Sarah, his therapist, explains: “Bear provides a perfect illustration of the amazing versatility of Bowen. It helps him across a full range of symptoms – not only alleviating pain but boosting his immune system and helping minimise fatigue. Of course, he isn’t a typical patient, but most of his problems are no different from those I treat in people with normal lifestyles.”
Bowen Technique involves gentle movements with the fingers and thumbs along the muscles, ligaments, tendons and soft tissues of the body. The process releases energy, sending impulses to the brain to trigger the body’s own healing system. It is said to be particularly effective in correcting muscular and skeletal imbalances. The practitioner usually works through clothing, making light movements to encourage circulation of blood and lymph, increase mobility and release blocked energy.
Originally founded by Aussie Tom Bowen (1916-1982), it’s a holistic treatment, focused on helping the entire body. What might appear strange on your first visit is that the practitioner leaves the room after each series of movements, but this is to allow the body to initiate its healing process. So, rather than ‘making’ the body change, Bowen ‘asks’ the body to recognise and make the changes it requires.

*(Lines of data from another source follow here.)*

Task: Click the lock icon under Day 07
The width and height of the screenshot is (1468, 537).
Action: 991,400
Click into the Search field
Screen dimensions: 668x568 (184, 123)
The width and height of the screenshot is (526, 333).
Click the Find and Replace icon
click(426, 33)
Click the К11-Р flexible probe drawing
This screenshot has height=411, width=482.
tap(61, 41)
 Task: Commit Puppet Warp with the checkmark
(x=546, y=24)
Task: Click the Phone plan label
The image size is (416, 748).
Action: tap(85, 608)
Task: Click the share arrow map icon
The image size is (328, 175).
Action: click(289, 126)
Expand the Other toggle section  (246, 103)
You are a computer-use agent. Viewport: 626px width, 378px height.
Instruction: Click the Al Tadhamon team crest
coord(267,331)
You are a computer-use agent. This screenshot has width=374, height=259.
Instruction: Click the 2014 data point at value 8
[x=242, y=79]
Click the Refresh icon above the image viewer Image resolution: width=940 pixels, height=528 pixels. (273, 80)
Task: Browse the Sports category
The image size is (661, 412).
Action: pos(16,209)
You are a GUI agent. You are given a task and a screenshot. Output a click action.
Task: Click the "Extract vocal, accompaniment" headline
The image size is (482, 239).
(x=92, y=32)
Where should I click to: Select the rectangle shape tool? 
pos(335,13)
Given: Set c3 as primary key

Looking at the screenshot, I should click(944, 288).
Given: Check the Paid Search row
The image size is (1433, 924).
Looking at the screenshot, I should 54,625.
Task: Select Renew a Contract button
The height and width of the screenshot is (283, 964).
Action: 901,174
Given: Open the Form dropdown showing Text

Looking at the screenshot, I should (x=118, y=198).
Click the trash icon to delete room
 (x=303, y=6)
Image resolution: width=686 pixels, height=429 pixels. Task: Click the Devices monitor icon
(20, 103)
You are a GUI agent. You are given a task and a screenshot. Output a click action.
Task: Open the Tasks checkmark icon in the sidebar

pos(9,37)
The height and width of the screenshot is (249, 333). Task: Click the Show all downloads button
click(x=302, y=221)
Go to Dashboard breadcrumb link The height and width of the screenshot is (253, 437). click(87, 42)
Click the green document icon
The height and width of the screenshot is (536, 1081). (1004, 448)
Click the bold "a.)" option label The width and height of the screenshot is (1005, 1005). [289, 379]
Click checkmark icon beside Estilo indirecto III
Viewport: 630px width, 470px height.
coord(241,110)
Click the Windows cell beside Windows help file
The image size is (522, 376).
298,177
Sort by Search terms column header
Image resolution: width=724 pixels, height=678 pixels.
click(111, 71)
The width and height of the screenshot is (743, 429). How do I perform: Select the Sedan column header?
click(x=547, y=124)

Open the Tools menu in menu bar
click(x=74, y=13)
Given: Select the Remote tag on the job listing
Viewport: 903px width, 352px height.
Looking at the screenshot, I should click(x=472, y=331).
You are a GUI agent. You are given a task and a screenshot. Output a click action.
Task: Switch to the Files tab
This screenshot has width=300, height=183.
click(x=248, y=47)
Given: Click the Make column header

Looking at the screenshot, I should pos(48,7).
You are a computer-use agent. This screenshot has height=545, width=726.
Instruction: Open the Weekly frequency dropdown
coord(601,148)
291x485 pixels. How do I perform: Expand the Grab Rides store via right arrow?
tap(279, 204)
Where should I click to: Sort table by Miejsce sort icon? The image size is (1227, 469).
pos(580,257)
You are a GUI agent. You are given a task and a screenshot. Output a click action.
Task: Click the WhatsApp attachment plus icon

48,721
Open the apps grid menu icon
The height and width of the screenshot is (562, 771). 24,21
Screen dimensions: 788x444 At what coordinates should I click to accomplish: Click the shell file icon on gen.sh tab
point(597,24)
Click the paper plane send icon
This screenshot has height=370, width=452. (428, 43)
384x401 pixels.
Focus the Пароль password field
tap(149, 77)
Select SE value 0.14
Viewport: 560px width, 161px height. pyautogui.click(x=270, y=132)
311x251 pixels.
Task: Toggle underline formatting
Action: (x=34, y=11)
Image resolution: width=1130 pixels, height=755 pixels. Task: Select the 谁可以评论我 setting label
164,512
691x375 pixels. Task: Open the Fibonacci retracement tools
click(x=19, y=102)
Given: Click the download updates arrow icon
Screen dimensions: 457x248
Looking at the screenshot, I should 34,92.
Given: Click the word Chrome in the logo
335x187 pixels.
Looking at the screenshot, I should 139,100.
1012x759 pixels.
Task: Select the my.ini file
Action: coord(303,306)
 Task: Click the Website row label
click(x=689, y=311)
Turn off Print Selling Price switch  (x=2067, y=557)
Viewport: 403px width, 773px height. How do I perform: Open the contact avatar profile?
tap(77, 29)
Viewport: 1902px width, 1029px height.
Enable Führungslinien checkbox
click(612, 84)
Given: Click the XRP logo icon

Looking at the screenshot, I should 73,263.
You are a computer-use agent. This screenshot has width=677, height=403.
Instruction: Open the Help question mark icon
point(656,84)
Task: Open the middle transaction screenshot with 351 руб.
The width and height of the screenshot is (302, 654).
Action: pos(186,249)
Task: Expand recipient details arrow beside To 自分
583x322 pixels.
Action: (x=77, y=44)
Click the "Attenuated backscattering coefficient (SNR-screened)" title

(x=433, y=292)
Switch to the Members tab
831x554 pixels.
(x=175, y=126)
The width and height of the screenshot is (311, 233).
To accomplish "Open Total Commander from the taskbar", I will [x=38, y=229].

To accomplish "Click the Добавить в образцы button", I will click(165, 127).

Physical knocks and emotional stress throughout the body cause tissues to contract, but they sometimes stay contracted causing back pain, not to mention many other health problems.
According to John Wilks, former chairman of the Craniosacral Association, “Every 8-12 seconds, waves of cerebro-spinal fluid go up and down the body driving the bones of the skull. This movement is only about a hundredth of an inch but a trained therapist can feel it, mostly working around the head, the spine, and the sacrum or pelvic area. Any disturbances show up in the fluid and we work to release it.”
As far as Sarah Orme, 49, a yoga teacher from Glastonbury, is concerned, John has worked magic on her spine. She broke her neck when she was in her 20s and saw him when she was still suffering from pain in the cervical vertebrae.
“I went to see John through a friend’s recommendation when I was in pain and after his treatment I became pain-free. So, when I fell off a horse a few years ago and suffered more back pain, I visited John. He found that my pelvis and back had slipped, and so he balanced them up for me.
“I’ve seen John a number of times over the years and it’s always a positive experience. Sometimes, there’s a physical sensation running up my spinal region. I don’t know what it is, but it feels like a positive shift of energy, and I have only had this experience when being treated by John. It’s hard to explain what he actually does, but I do believe he has played a large part in my recovery from a broken neck.”